Textiles Thrive On Cotton
Cotton textiles touch every aspect of our lives.
For years, cotton clothing, home furnishings and industrial goods have enhanced our quality of life by providing comfort, expression and individuality. From towels to T-shirts, from bedding to blue jeans, cotton surrounds us on a daily basis.
The National Cotton Council of America (NCC) is proud to say that cotton is playing an even greater role in our every day lives — and is an integral part of the U.S. textile manufacturing sector's rapid growth. For example, cotton is the dominant fiber in apparel, having captured two-thirds of that market; cotton towels remain enormously popular with consumers; and 100 percent cotton sheets are regaining prominence in the market. This helps explain why U.S. manufacturers are now using more than 5.5 billion pounds of cotton annually — the most since 1942.

(Pointing records for text and elements)
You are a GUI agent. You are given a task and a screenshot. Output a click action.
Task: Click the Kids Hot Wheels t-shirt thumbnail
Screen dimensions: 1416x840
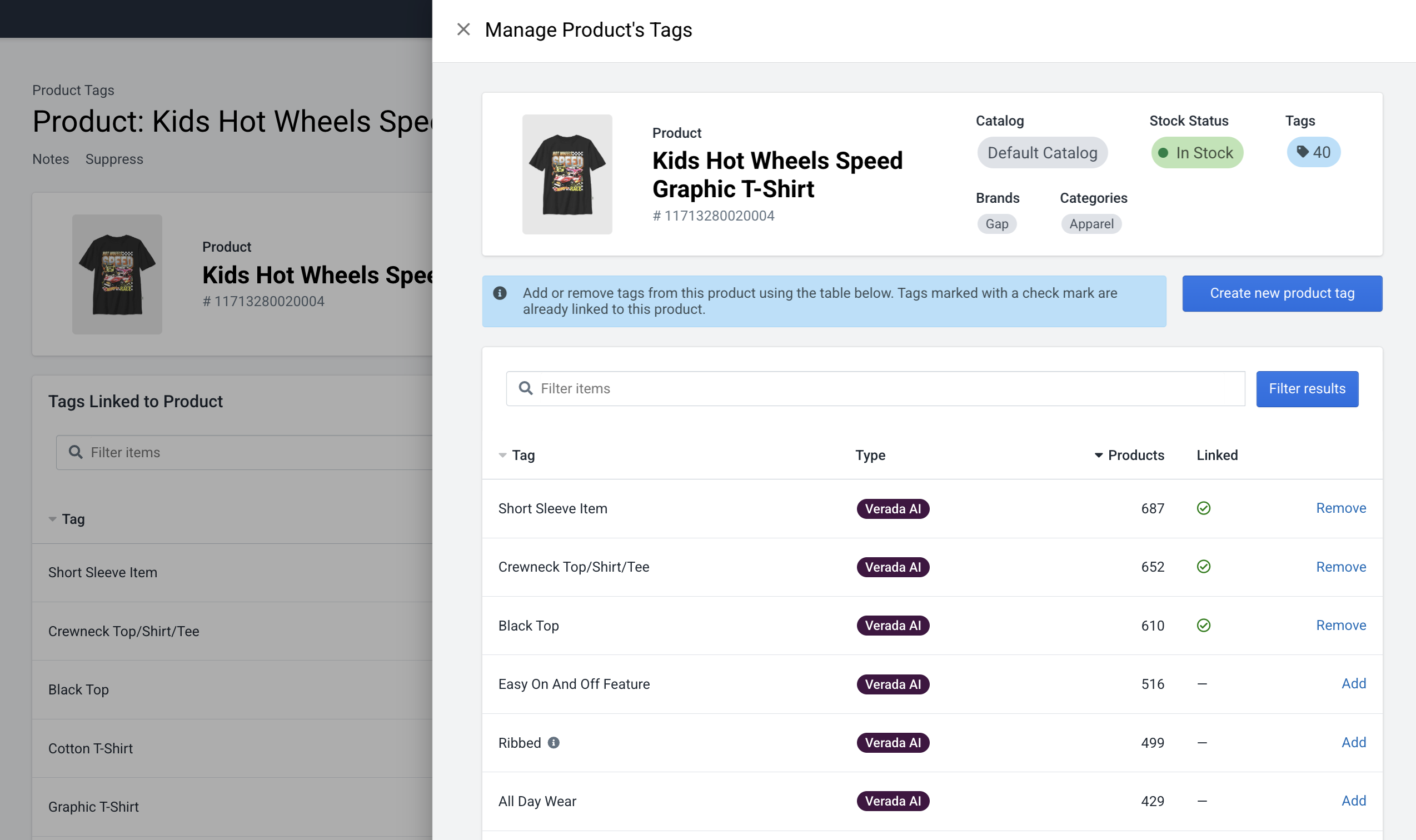[x=567, y=174]
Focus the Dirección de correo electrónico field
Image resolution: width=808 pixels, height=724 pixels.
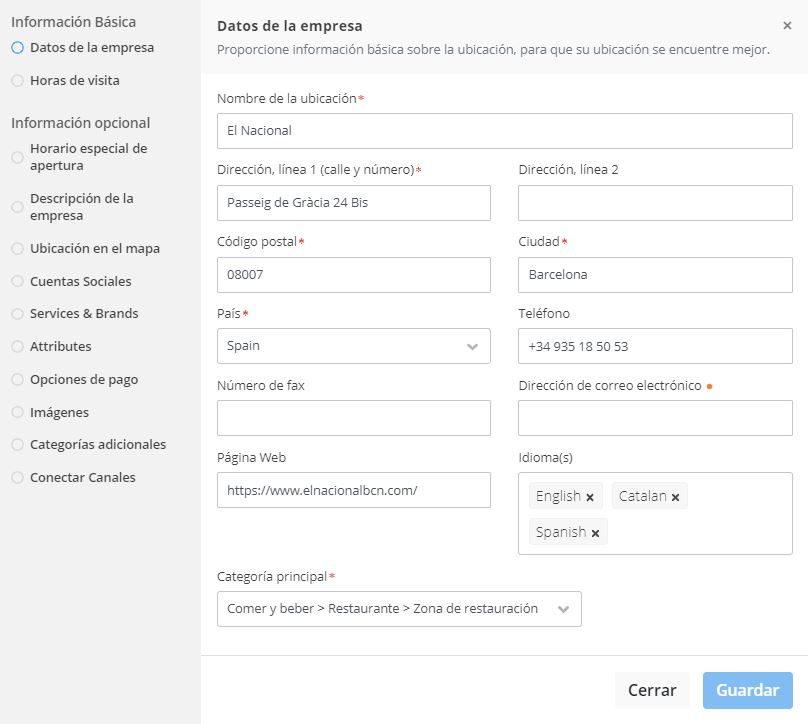tap(655, 418)
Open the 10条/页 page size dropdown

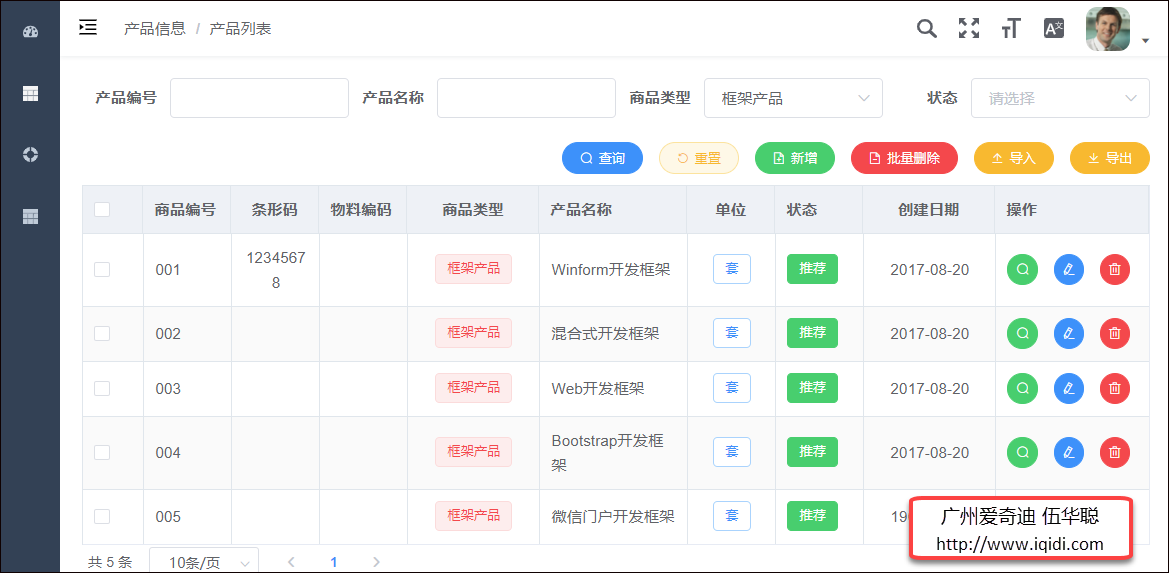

• _Stated goal A_:
Print the section of the cotton textiles text that opens with the words containing "For years, cotton" and closes with "a daily basis.".
• _Stated goal B_:
Proceed with the cotton textiles text from its final sentence onward.

• _Response A_:
For years, cotton clothing, home furnishings and industrial goods have enhanced our quality of life by providing comfort, expression and individuality. From towels to T-shirts, from bedding to blue jeans, cotton surrounds us on a daily basis.

• _Response B_:
The strong demand for cotton products also explains textile manufacturing's extensive employment and economic benefits. Cotton undergirds a textile sector that provides jobs in all 50 states, employing more people than any other industry — more than autos and more than steel. Textile manufacturing creates jobs in industries that supply mills with equipment and services. Spending by textile manufacturing employees supports local businesses and provides larger tax revenues that create public sector jobs. Economists report that manufacturing jobs create three times as many support jobs as a service job and four and a half times more than a retail position.
A combination of important factors are responsible for the doubling of U.S. cotton production and offtake since the mid-80s:
well-funded promotional programs,
a high-quality product improved through research,
the best service and marketing system among the world's cotton producing countries
a government program that, for the first time, enabled US cotton to be price competitive in the global market under virtually any supply/demand conditions.
All of these are vital to U.S. cotton's exceptional progress.
Enriched Fiber Quality
U.S. growers produce the world's highest quality cotton.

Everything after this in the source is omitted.